SHORT TASK
Show every line of the data below that contains the word "should", copying each one in full.

### EXERCISE MATERIAL

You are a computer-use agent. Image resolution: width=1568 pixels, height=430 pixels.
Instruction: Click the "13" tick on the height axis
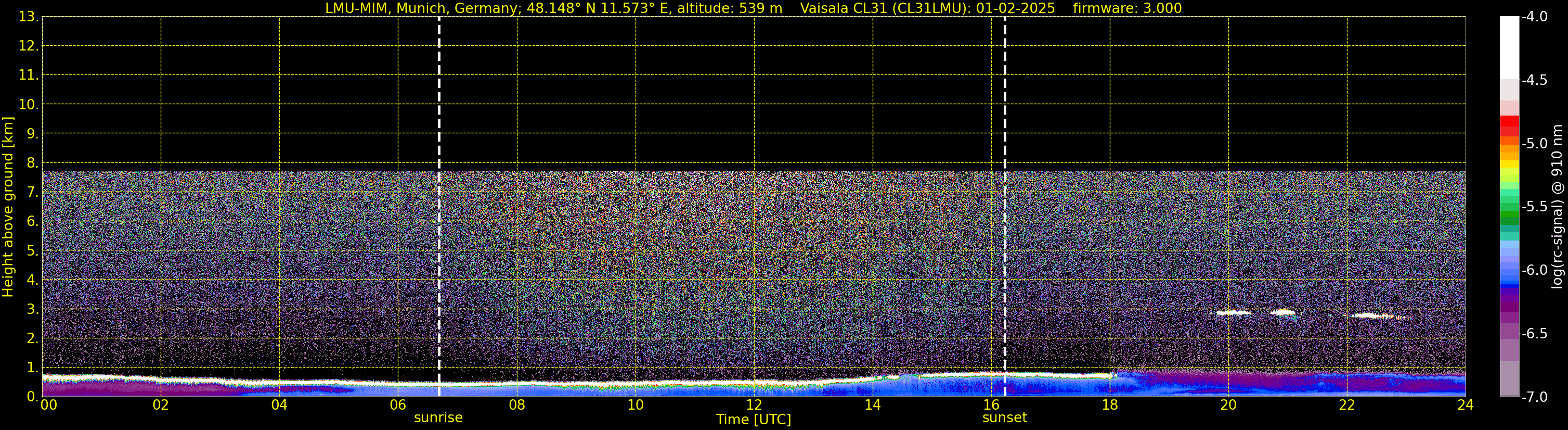coord(28,17)
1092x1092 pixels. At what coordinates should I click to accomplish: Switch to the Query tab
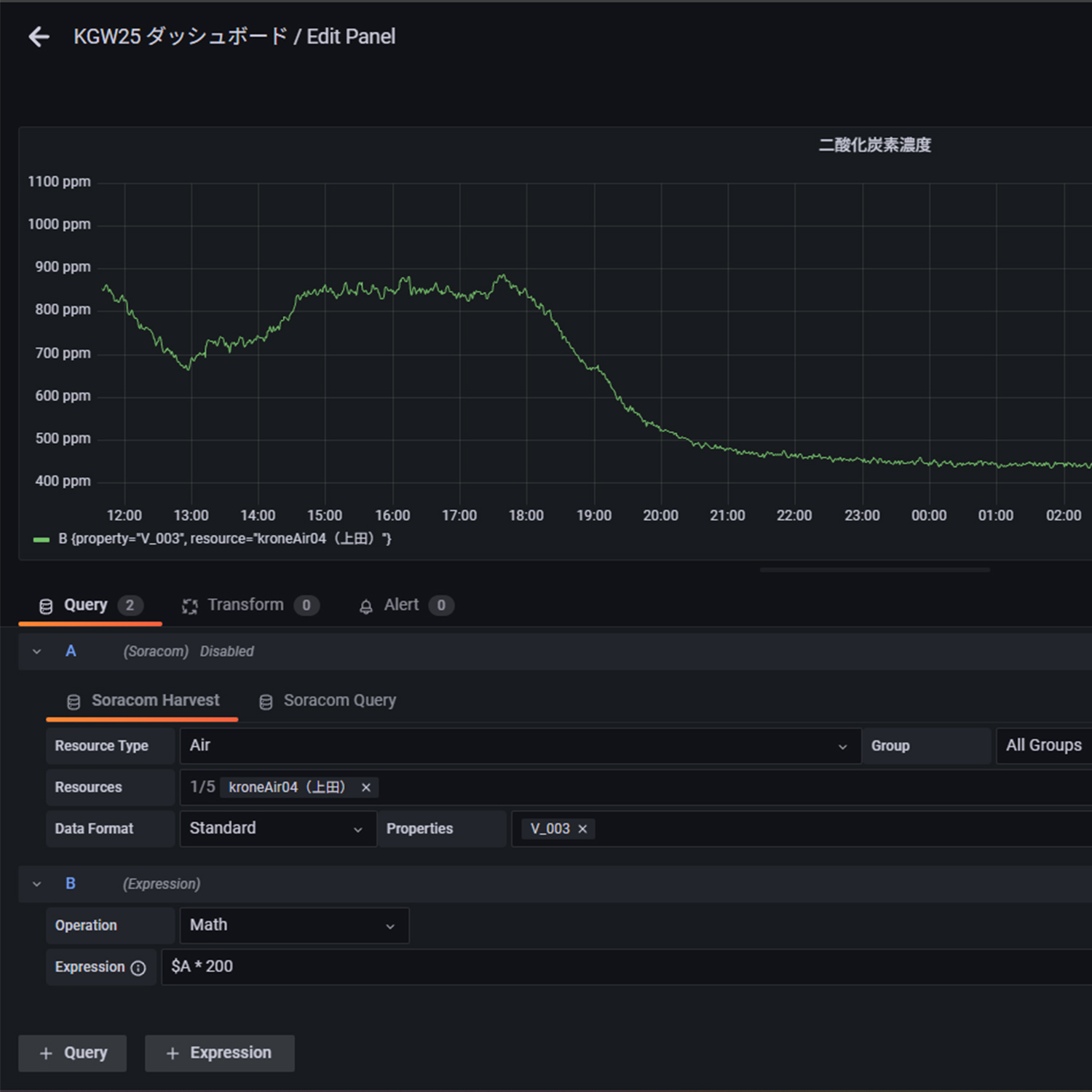85,605
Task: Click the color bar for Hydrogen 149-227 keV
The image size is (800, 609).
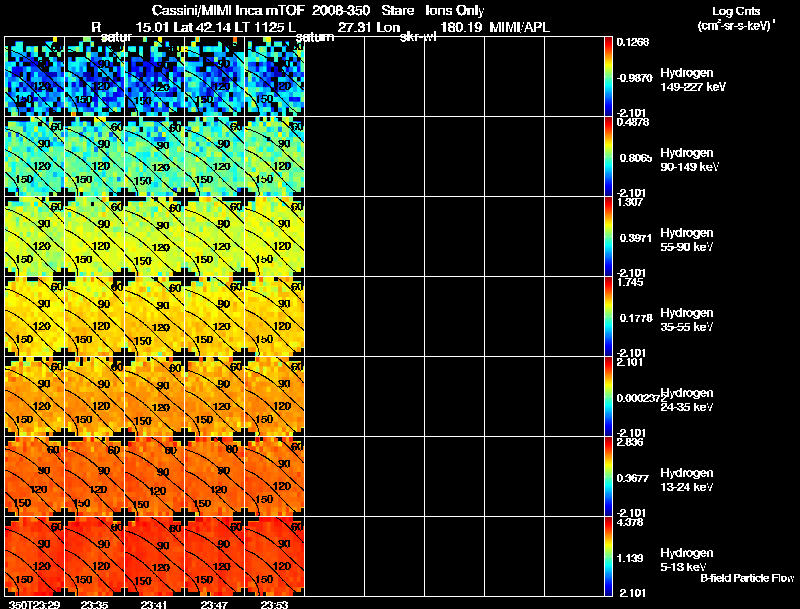Action: tap(608, 76)
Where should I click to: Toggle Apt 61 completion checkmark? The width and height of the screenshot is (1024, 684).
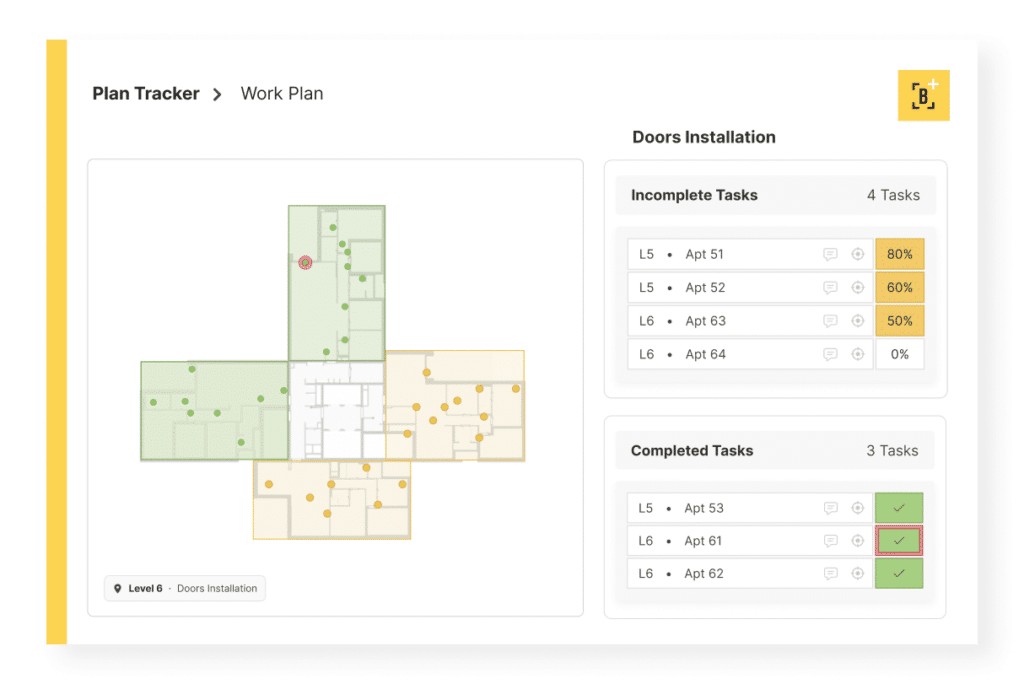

######

PROBLEM SOLUTION
1092x1092 pixels. At what coordinates should I click to accomplish: Switch to the Query tab
Where should I click to: Toggle Apt 61 completion checkmark? The width and height of the screenshot is (1024, 684).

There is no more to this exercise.